EXTRACTED MATERIAL Block Start

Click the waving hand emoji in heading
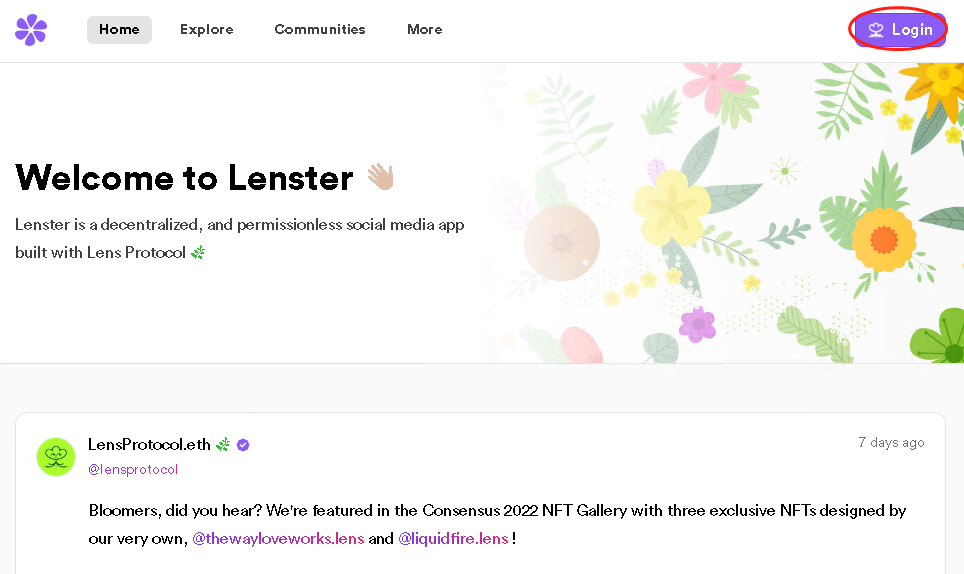pyautogui.click(x=381, y=178)
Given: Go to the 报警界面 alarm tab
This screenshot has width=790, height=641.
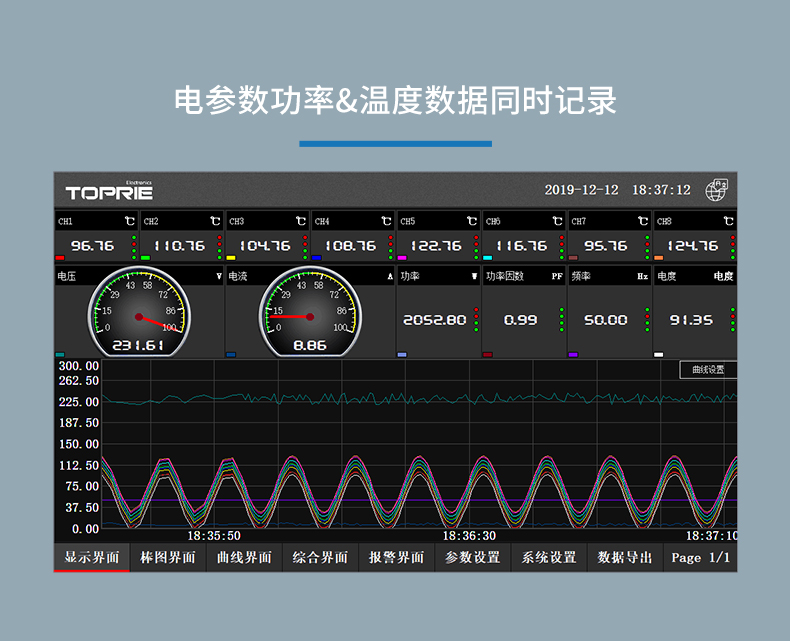Looking at the screenshot, I should pos(396,558).
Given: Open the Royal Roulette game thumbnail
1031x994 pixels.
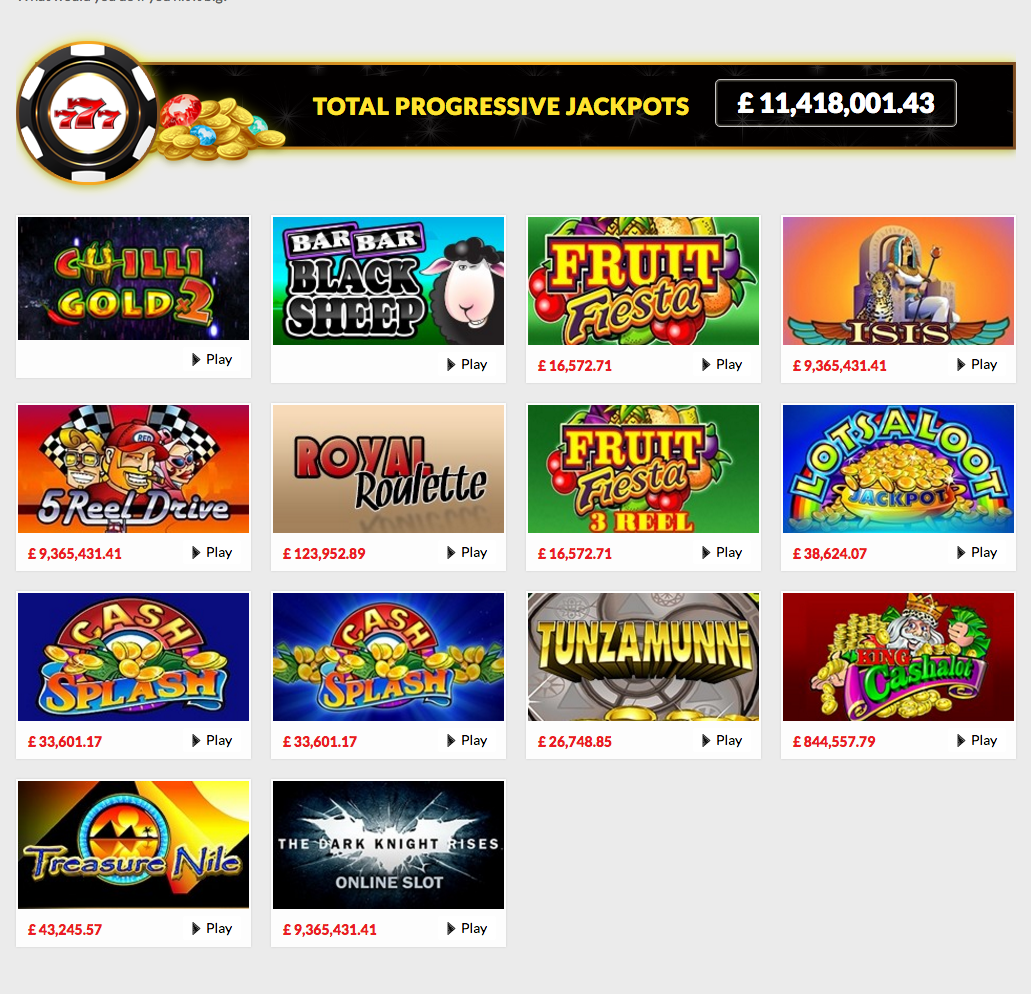Looking at the screenshot, I should click(x=389, y=469).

EXTRACTED MATERIAL Block End

■ **PROBLEM DESCRIPTION**
Reproduce the lines of the data that run from the one containing "This screenshot has width=790, height=641." to the final line, both included, exactly as they appear and without the pictures.

■ **REPLY**
This screenshot has width=790, height=641.
Looking at the screenshot, I should pos(396,558).
Given: Open the Royal Roulette game thumbnail
1031x994 pixels.
Looking at the screenshot, I should click(x=389, y=469).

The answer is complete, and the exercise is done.